The question was, did her friends know what it was?
“This’s my fault,” said Lea. “If I hadn’t protected him last night, he might’ve been scared away. Or beaten. But at least Katie would be alive.” Then she turned to Gamache. “It’s your fault too. You could’ve done something. But all you did was talk to him. You kept saying he wasn’t doing anything wrong. Well, now he has. If you’d stepped in, she’d still be alive.”
Gamache said nothing, because there was nothing to be said. He’d already explained many times to the villagers that there was nothing he could do. Though given what had happened, he knew he’d go back over it and over it. Wondering if that was really true.
He also knew that her rage was really directed at whoever had picked up that bat and killed her friend. He just happened to be a more convenient target.
So he let her have at it. Without backing away. Without defending himself. And when she’d finished, he was silent.
Lea Roux was in tears now, having opened the gates to her anger, her sorrow.
“Oh, shit,” she gasped, trying to regain control of herself, as though crying for a dead friend was shameful. “What have we done?”
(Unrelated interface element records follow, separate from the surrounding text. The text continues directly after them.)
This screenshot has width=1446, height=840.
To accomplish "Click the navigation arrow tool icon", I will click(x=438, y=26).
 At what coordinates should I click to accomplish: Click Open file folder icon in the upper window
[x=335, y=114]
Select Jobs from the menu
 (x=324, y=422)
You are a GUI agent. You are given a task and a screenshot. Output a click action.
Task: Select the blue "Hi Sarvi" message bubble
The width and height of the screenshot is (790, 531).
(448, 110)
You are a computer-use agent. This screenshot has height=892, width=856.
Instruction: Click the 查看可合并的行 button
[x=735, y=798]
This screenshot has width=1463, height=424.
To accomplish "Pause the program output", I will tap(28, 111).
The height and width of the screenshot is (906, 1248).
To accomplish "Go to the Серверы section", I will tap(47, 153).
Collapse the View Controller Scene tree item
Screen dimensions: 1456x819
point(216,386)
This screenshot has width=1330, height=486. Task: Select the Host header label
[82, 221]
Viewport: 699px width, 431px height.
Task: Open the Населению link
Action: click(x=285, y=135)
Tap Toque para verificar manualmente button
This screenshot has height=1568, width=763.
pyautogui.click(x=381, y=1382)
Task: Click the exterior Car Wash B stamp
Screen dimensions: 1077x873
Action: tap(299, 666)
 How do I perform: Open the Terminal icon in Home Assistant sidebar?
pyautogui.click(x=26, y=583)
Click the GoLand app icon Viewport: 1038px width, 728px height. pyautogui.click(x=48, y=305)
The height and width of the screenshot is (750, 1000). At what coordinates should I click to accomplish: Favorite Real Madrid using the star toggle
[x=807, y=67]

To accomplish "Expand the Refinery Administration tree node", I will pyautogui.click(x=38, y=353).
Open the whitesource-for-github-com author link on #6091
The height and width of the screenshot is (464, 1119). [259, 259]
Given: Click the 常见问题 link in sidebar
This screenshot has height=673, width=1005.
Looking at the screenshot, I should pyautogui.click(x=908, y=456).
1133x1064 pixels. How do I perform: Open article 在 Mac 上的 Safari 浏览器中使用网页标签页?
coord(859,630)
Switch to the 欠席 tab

“You did nothing wrong,” said Lacoste. “And neither did Chief Superintendent Gamache. Whoever did this is to blame.”
Lea took the tissue Lacoste offered and thanked her, wiping her face and blowing her nose. But still crying. Softer now. More sorrow. Less rage.
“You can’t really think the cobrador thing came here for Katie,” said Lea.
“Do you have another theory?” Lacoste asked.
“I don’t know,” she admitted. “Maybe the cobrador did do it, but not on purpose. Maybe Katie followed him and found out who he was, and he killed her.”
Gamache nodded slowly. That had occurred to him as well.
But then, why put her in the costume?
And again, why kill her at all? It seemed an extreme overreaction to being exposed.
But that could mean that she recognized him.
Gamache returned his gaze to the fog outside. Far from being oppressive, he found it soothing. Enveloping, not smothering.
Was Katie Evans’s murder premeditated? Had she been the target all along? Or was it the impulsive act of a person who’d been found out? Cornered in that church basement?
“So you can’t think of anyone who might wish your friend harm?” asked Lacoste.
“Not that I know of. She was an architect. She built homes.”
“Did any project go badly wrong? An accident maybe? A collapse?”